# acrylic plastic adhesive



## ship (Dec 2, 2004)

I’m looking for either of two products I have forgotten the names to and those of you still in school might still be using. First was a plastic to plastic adhesive we used in junior high school during plastics class. Used to be in a clear bottle with a eye drop dripper applicator. What’s the name or type of adhesive that is clear like water but perminantly bonds acrylic plastic together?

The second product is sort of the same thing but more of a lens cleaner to safety goggles. Melts the surface slightly in removing scratches in the plastic.

Reason I’m looking for this is for the acrylic plastic lenses on strobe lights which are always getting scratched up. I’m getting tired of replacing them and nothing seems to clean them sufficiently much less remove the scratches. I’m thinking some form of melting the surface will make them clear again.

Any ideas on the above products or others beyond super glue which is just slightly still too thick? I would rather not start using a blow torch on them in removing the scratches.


----------



## Mayhem (Dec 2, 2004)

I know that chloroform will bond plastic together. We use to use it in industrial workshop / plastics class.

I still have a bottle floating around somewhere but I can't recall when or on what I last used it.

I have some scrap clear plastic that I might try the scratch removal application on.


----------



## Peter (Dec 2, 2004)

Sorry, I can ask my Chem teacher tomorow, but our school most certainly doesnt have anything close to a "plastics class"!!! What kind of school did you go to? We basicly have reading writing and math! (ya, I didnt want to spell the real last word of the rhyme!  )


----------



## ship (Dec 3, 2004)

Plastics class was about a two month course in junior high school along with wood shop, drafting and other courses.

Later in high school we had more drafting and wood shop but plastics construction was replaced with auto shop or something similar along with some course on printing in qualifying me to work in a old fashioned news paper place and typeset the print page as long as I don't pie my ... forget what the letters were called. Guess I'm not qualified any longer. Even learned silk screening.

Normal high school, ok, perhaps one of the top ten in the state later for drafting but still nothing special. Back than, computers were just coming to market and optional for students to take their time with in a single class which I avoided, and budgets were larger thus schools I guess had more money to spend on things like plastics class or something. 

Still hoping someone out there has had this class and can pull up from notes what that chemical was in the eye dropper.
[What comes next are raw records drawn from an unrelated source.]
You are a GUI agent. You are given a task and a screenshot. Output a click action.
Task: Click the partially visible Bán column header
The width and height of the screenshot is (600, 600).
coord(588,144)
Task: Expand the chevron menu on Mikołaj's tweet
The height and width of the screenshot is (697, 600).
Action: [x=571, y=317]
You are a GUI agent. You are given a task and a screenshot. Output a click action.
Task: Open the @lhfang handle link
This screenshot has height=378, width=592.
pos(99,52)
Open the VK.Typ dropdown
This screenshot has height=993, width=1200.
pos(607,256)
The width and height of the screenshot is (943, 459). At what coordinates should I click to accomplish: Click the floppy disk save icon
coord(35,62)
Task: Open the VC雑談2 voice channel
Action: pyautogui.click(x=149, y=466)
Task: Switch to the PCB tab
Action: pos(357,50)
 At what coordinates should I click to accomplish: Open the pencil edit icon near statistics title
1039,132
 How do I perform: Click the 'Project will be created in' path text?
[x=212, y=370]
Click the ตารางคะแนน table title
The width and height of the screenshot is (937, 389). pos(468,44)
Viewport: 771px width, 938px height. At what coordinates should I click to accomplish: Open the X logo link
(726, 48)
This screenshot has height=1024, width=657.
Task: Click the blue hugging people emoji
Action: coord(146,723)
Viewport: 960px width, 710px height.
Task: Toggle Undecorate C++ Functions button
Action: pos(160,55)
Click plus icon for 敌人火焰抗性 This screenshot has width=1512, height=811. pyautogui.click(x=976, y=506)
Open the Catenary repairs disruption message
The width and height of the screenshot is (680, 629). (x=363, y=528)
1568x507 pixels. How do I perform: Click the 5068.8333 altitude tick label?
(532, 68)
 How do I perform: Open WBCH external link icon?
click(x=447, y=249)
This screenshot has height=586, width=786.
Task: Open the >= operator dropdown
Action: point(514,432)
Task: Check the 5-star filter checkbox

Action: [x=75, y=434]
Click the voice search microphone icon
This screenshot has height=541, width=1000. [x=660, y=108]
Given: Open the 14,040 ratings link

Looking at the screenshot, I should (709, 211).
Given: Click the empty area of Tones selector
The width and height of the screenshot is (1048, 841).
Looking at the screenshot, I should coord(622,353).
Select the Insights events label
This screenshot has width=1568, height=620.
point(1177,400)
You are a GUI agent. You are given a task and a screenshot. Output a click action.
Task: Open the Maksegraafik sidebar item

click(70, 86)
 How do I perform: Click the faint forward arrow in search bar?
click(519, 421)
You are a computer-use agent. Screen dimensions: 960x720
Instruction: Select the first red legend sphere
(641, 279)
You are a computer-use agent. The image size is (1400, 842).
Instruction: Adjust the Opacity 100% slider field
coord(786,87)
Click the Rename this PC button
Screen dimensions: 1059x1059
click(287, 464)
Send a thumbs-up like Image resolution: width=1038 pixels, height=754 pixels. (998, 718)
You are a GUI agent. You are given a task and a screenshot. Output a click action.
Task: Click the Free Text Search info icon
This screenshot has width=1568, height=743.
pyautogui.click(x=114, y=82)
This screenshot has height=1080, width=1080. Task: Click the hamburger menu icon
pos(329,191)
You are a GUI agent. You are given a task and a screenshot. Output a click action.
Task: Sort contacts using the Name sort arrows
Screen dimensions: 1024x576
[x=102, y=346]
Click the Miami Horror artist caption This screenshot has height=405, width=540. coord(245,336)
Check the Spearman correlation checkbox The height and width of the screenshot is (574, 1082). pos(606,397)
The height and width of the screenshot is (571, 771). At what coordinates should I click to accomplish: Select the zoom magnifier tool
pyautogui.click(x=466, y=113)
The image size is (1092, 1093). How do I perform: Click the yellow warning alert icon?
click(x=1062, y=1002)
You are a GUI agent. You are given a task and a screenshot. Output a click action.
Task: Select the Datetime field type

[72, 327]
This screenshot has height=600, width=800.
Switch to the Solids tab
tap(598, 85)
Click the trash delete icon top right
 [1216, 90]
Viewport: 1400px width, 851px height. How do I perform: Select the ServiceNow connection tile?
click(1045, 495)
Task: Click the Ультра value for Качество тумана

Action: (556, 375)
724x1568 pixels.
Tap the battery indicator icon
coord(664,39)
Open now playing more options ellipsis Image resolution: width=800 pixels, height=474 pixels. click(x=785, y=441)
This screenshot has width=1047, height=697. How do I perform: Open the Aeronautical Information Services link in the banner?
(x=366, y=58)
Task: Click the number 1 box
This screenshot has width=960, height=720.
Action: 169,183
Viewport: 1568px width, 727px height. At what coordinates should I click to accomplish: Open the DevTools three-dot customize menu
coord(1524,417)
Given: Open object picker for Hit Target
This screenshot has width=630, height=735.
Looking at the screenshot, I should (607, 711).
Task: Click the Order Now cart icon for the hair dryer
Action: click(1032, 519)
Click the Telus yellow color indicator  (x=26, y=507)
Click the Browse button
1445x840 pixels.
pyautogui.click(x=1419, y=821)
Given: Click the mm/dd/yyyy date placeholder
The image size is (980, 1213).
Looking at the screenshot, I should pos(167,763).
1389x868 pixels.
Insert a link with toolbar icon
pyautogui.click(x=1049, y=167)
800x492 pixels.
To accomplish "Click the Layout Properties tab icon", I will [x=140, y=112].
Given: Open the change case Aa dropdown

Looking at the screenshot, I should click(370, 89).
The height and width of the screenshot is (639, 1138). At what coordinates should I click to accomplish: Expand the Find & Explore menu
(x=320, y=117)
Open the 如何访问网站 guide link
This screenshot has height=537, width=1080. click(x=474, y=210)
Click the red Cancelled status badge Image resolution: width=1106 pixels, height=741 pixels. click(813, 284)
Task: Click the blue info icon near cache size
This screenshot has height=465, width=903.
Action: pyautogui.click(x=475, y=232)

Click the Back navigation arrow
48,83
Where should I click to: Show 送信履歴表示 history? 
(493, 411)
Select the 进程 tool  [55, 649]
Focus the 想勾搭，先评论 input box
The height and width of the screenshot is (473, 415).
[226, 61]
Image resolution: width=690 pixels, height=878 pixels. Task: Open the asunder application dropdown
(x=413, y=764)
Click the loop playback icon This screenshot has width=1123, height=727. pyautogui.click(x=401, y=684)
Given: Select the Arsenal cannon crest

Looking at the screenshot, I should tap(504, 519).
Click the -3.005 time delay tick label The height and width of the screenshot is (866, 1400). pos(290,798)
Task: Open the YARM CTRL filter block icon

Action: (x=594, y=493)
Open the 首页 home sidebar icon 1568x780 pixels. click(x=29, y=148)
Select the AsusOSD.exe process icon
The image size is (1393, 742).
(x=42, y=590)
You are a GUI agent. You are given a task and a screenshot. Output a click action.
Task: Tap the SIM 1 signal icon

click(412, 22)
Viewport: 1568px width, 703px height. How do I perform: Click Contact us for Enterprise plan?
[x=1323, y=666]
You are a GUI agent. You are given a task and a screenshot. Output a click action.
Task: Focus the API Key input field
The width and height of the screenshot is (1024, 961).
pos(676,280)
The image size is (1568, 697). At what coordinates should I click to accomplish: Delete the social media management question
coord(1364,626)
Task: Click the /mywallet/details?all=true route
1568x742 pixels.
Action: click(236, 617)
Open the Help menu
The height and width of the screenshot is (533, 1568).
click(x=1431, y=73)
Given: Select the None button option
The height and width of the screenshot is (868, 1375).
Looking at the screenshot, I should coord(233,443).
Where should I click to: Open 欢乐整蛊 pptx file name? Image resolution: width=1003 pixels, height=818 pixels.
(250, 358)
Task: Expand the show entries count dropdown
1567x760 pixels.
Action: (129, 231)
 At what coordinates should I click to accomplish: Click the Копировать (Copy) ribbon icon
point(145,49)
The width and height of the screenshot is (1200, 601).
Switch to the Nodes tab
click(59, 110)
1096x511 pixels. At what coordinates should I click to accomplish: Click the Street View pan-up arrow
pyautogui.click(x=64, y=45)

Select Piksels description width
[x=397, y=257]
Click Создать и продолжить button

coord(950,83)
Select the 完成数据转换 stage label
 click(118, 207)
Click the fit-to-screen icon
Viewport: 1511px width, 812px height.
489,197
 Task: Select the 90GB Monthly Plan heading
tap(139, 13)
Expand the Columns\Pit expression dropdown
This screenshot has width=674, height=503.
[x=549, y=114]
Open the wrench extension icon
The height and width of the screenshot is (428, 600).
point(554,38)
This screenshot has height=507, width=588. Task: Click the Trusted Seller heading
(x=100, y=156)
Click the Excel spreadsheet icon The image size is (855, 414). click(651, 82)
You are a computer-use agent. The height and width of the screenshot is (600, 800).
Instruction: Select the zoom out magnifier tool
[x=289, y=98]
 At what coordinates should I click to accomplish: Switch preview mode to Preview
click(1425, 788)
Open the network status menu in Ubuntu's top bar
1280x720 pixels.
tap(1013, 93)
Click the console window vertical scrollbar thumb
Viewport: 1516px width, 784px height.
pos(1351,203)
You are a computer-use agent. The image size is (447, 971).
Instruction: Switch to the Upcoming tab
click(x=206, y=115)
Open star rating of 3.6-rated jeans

This was about 1980 thus I don't even think super glue was on the market yet. Perhaps but not what we were using.

We learned heating, casting and vaucueforming type things - stuff a good theater program will hopefully teach you. Just the lamination of one plastic to another that we were doing that my own college level plastics and metals for the theater class did not cover that I need to remember in fixing these lenses.


----------



## Mayhem (Dec 9, 2004)

Ok - I can confirm that cloroform will bond plastics but after trying it to remove scratches I couldn't acheive an acceptable result.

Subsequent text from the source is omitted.